- [Trecho selecionado]
A defesa do direito à liberdade de expressão tem aparecido como argumento de vários episódios, projetos ou movimentos diferentes ligados aos grupos conservadores. Grupos ligados à extrema-direita argumentam, por exemplo, que será uma violação da liberdade de expressão se as plataformas digitais bloquearem postagens nas redes sociais que contenham desinformação, discurso de ódio ou incitação à violência. Eles estão certos?

A propagação de informação falsa dificilmente pode ser julgada como coberta pela liberdade de expressão porque há manipulação da consciência dos outros

A propagação de informação falsa dificilmente pode ser julgada como coberta pela liberdade de expressão porque há manipulação da consciência dos outros. O princípio da liberdade de expressão é permitir que as pessoas tenham acesso a uma compreensão mais alargada do mundo, não o contrário. O discurso de ódio acabou se tornando aceito mais universalmente como o limite da liberdade de expressão hoje, nas vertentes mais avançadas do próprio liberalismo político. O Elon Musk compra o Twitter [atual X], e daí esse espaço muda as regras porque o novo dono está alinhado à extrema-direita. Mas, então, depende de quem tem dinheiro? O [Mark] Zuckerberg corta tanto as contas de neonazistas quanto dos defensores dos direitos do povo palestino, proíbe imagens de mulheres amamentando como se fossem equivalentes à pornografia. Isso é um problema de privatização do espaço de debate, que já ocorria por causa do controle privado dos meios de comunicação de massa profissionais, e piora com o advento das mídias sociais. E aí está o que eu acho que é a grande diferença entre os debates clássicos sobre a liberdade de expressão do século 17 até o século 19 e o de hoje. Porque para eles a grande ameaça à liberdade de expressão era a censura estatal. Então, a defesa da liberdade de expressão era, em primeiro lugar, uma afirmação de que era necessário impedir que o Estado censurasse as manifestações da esfera pública. Hoje, embora a censura estatal ainda seja um problema, muito mais sério normalmente é o domínio de interesses econômicos privados que exercem pressão política.

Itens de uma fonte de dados
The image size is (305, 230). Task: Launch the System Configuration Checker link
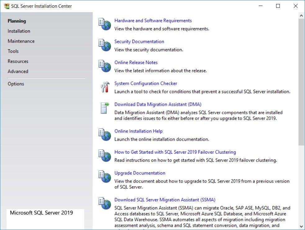point(146,83)
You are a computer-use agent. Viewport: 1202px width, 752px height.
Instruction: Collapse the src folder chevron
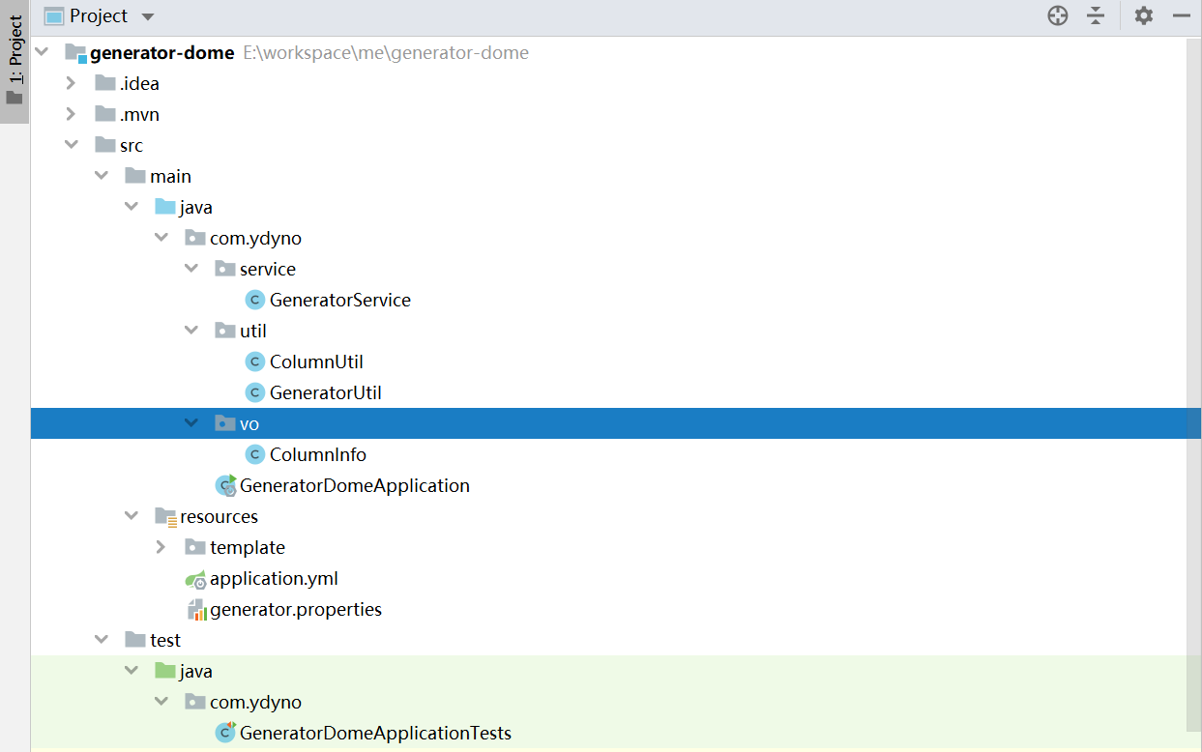tap(71, 145)
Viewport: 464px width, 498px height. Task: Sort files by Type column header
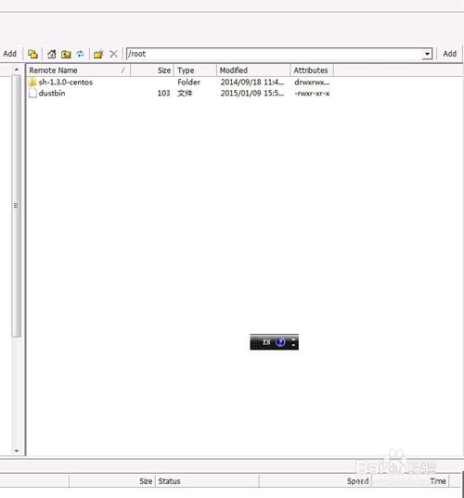(x=195, y=70)
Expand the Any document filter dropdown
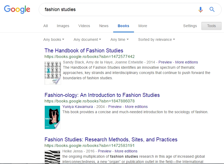 coord(87,39)
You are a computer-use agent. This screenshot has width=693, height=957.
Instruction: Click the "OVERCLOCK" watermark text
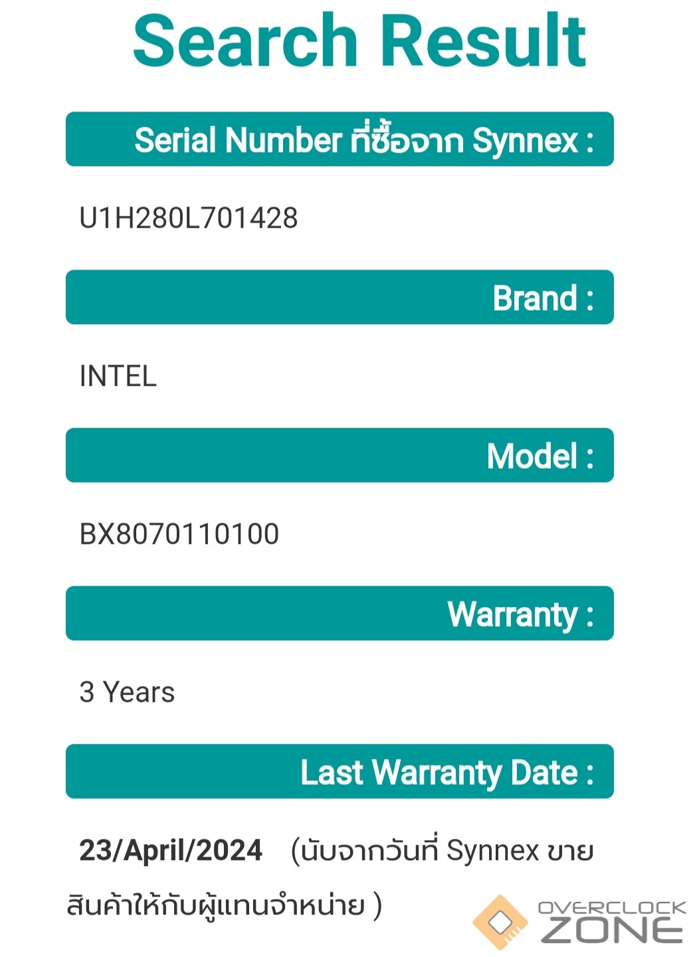611,908
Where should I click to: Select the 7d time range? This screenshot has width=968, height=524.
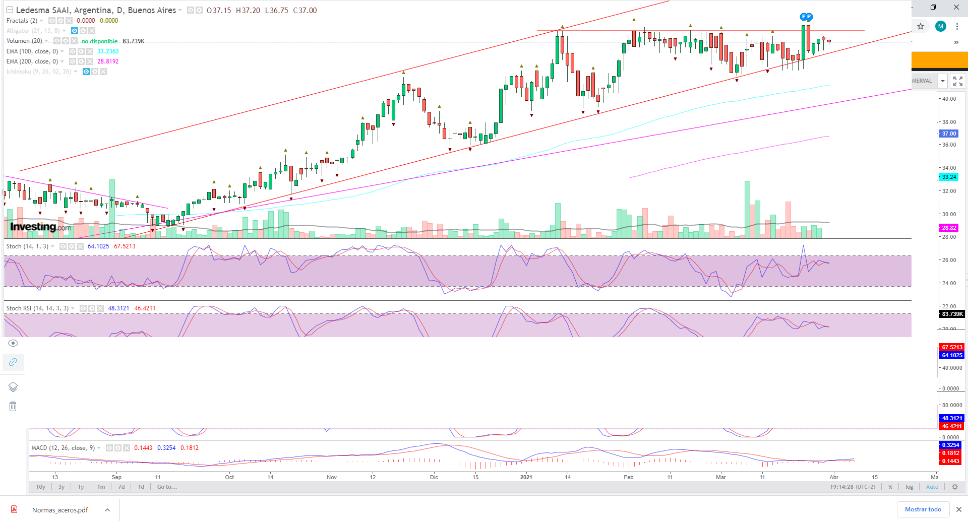[121, 487]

- [Instruções]
1. Segundo o trecho sobre liberdade de expressão, qual era a grande ameaça a essa liberdade nos debates clássicos do século 17 ao século 19?
2. Duplique, sem nenhuma alteração, a parte dos registros que começa na linha que contém "Viewport: 464px width, 498px" e vai até o final dos registros. Deixe as imagens fora da resposta.

- [Respostas por tarefa]
1. A censura estatal.

2.
Viewport: 464px width, 498px height. Task: Sort files by Type column header
(x=195, y=70)
Expand the Any document filter dropdown
 coord(87,39)
You are a computer-use agent. This screenshot has width=693, height=957.
Instruction: Click the "OVERCLOCK" watermark text
611,908
Where should I click to: Select the 7d time range? This screenshot has width=968, height=524.
[121, 487]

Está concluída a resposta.